Friday, April 26, 2013

John (Jack) Bogle

John (Jack) Bogle
Born:Montclair, New Jersey, in 1929
Affiliations:
  • Wellington Management Company
  • Vanguard Group, Inc.
  • Vanguard Group\'s Bogle Financial Markets Research Center.
Most Famous For:Bogle founded the Vanguard Group mutual fund company in 1974 and made it into one of the world\'s largest and most respected fund sponsors. Bogle pioneered the no-load mutual fund and championed low-cost index investing for millions of investors. He created and introduced the first index fund, Vanguard 500, in 1976. In 1999, Fortune Magazine named Bogle one of the four "investment giants" of the twentieth century. 


Personal Profile
Jack Bogle graduated magna cum laude with a degree in economics from Princeton University in 1951. He studied mutual funds in depth during his university days, which culminated in his senior-year economics thesis and laid the conceptual groundwork for the index mutual fund. 

He learned the investment management business by working for financial advisor Wellington Management from 1951 to 1974 and founded Vanguard in the latter year, becoming its CEO and chairman before retiring in 1999 from an active role in the company. As president of Vanguard's BogleFinancial Markets Research Center, he continues to write and lecture on investment issues and is widely recognized as "the conscience" of the mutual fund industry.

In "The Vanguard Experiment: John Bogle's Quest to Transform the Mutual Fund Industry" (1996), biographer Robert Slater describes Bogle's life as "evolutionary, iconoclastic and uncompromisingly committed to his founding principles of putting the interests of the investor first and constructively criticizing the fund industry for practices that run counter to low-cost, client-oriented mutual fund investing."

Investment Style
In simple terms, Jack Bogle's investing philosophy advocates capturing market returns by investing in broad-based index mutual funds that are characterized as no-load, low-cost, low-turnover and passively managed.
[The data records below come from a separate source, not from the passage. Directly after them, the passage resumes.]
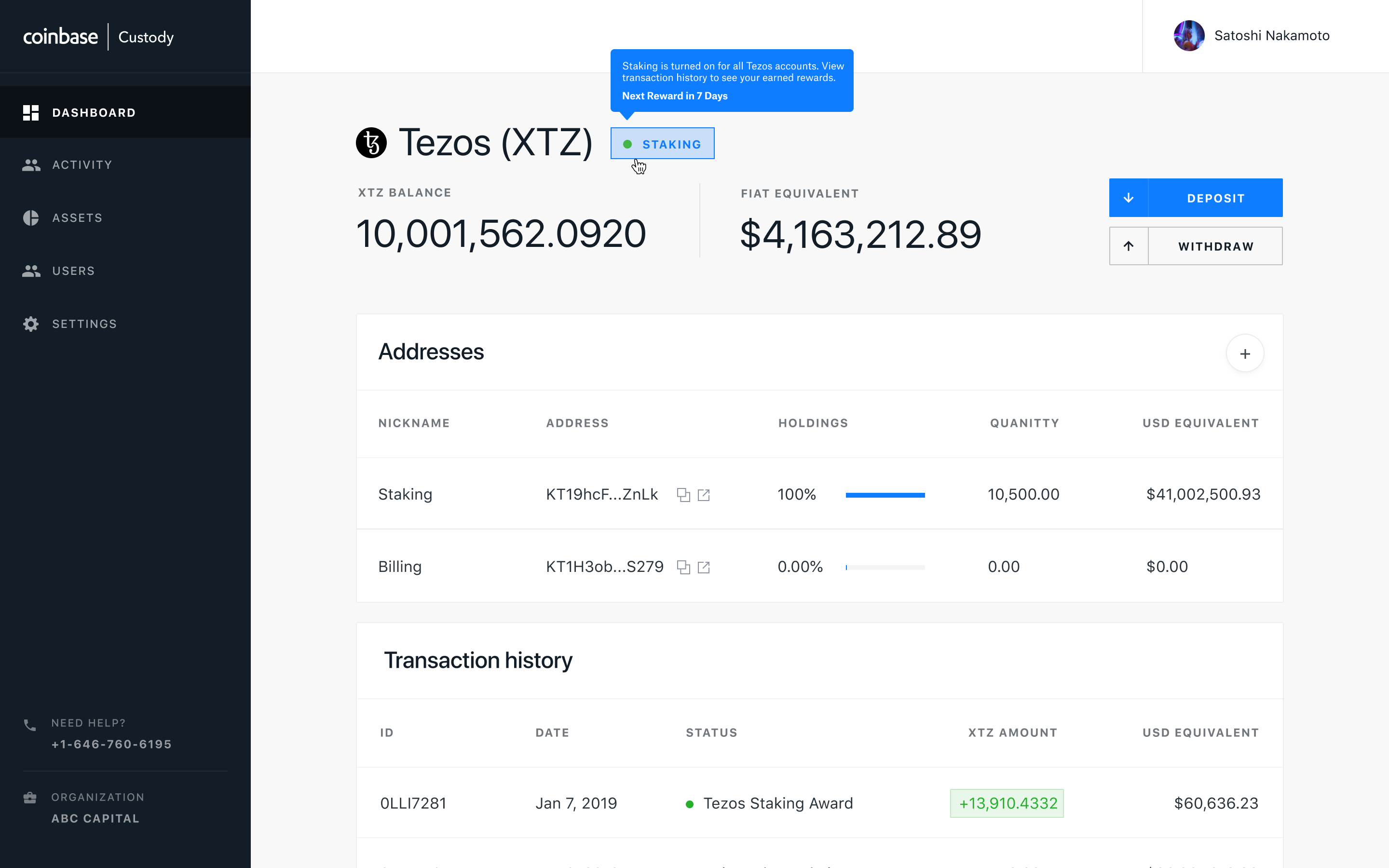The width and height of the screenshot is (1389, 868).
Task: Click the copy address icon for Staking
Action: 683,495
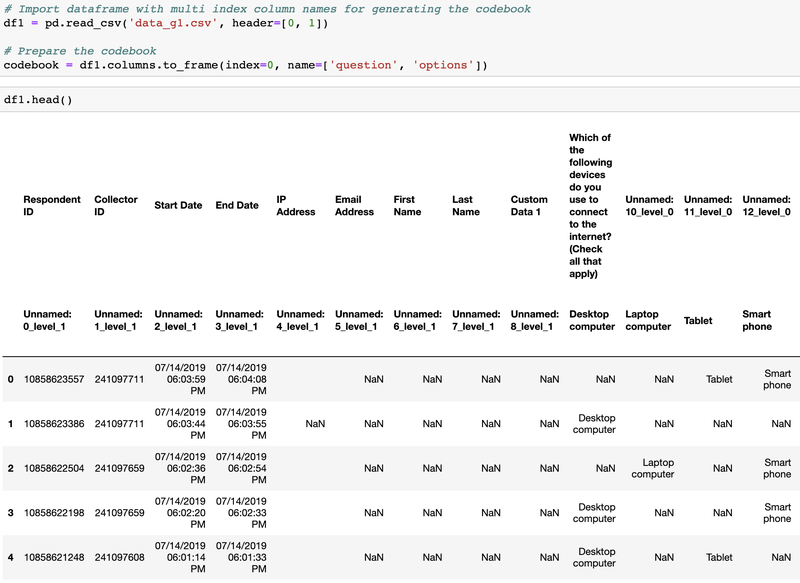Click the End Date column header
The image size is (800, 583).
237,205
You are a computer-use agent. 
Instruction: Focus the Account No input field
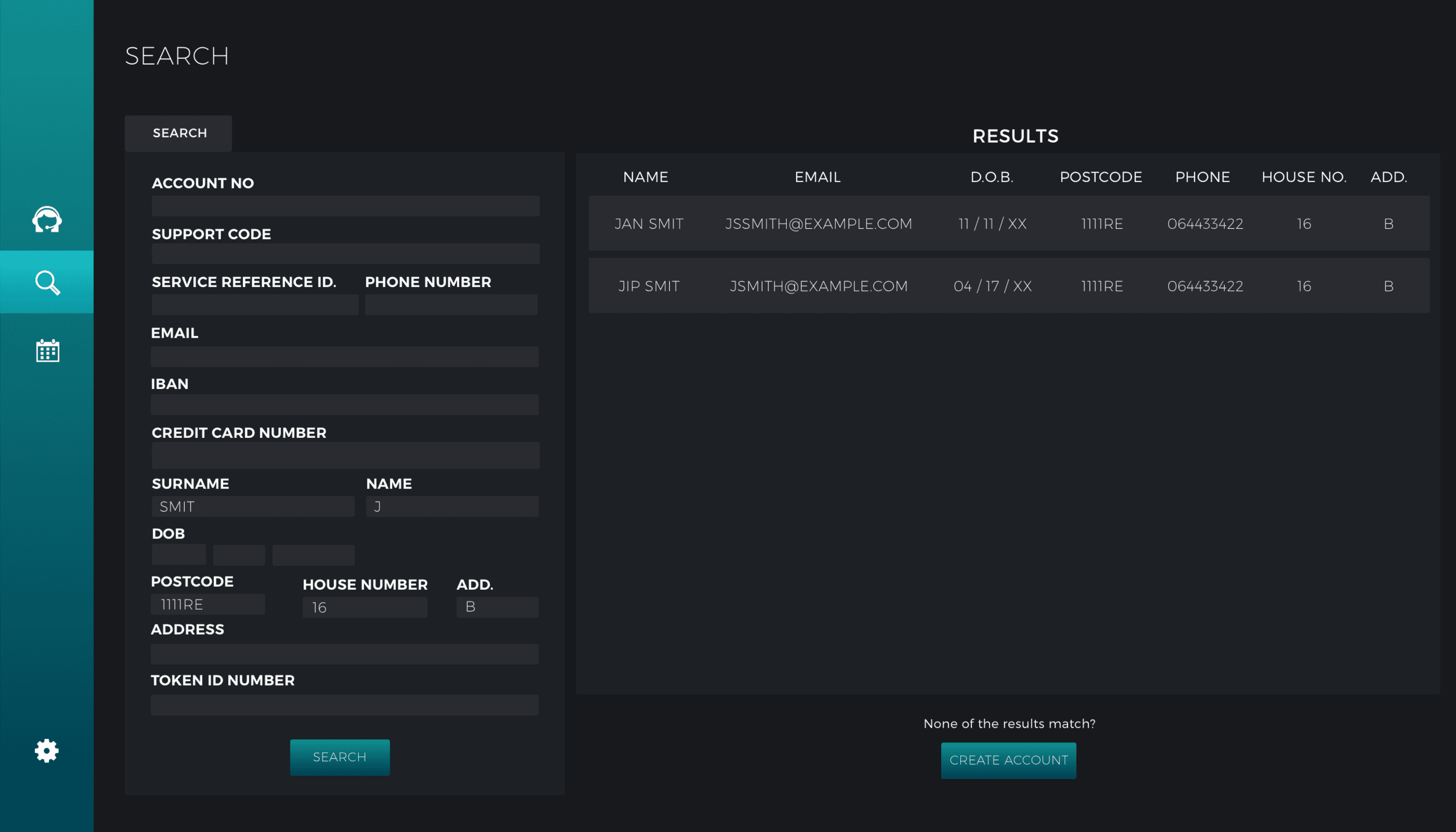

He has consistently recommended that individual investors focus on the following themes: 
  • The primacy of investing simplicity
  • Minimizing investment-related costs and expenses
  • The productive economics of a long-term investment horizon
  • A reliance on rational analysis and an avoidance of emotions in the investment decision-making process
  • The universality of index investing as an appropriate strategy for individual investors

Super stock trader Jim Cramer (TheStreet.com and CNBC's "Mad Money") pays Bogle's investment style the ultimate compliment by going on record as saying that "After a lifetime of picking stocks, I have to admit that Bogle's arguments in favor of the index fund have me thinking of joining him rather than trying to beat him."
Publications 
  • "Bogle On Mutual Funds" by John C. Bogle (1994)
  • "Common Sense On Mutual Funds: New Imperatives For The Intelligent Investor" by John C. Bogle (1999)
  • "John Bogle On Investing: The First 50 Years" by John C. Bogle (2000)
  • "The Little Book Of Common Sense Investing: The Only Way To Guarantee Your Fair Share Of Stock Market Returns" by John C. Bogle (2007)
  • "The Vanguard Experiment: John Bogle's Quest To Transform The Mutual Fund Industry" by Robert Slater (1996)

Bogle Quotes:

"Time is your friend; impulse is your enemy."

"If you have trouble imaging a 20% loss in the stock market, you shouldn't be in stocks."

"When reward is at its pinnacle, risk is near at hand."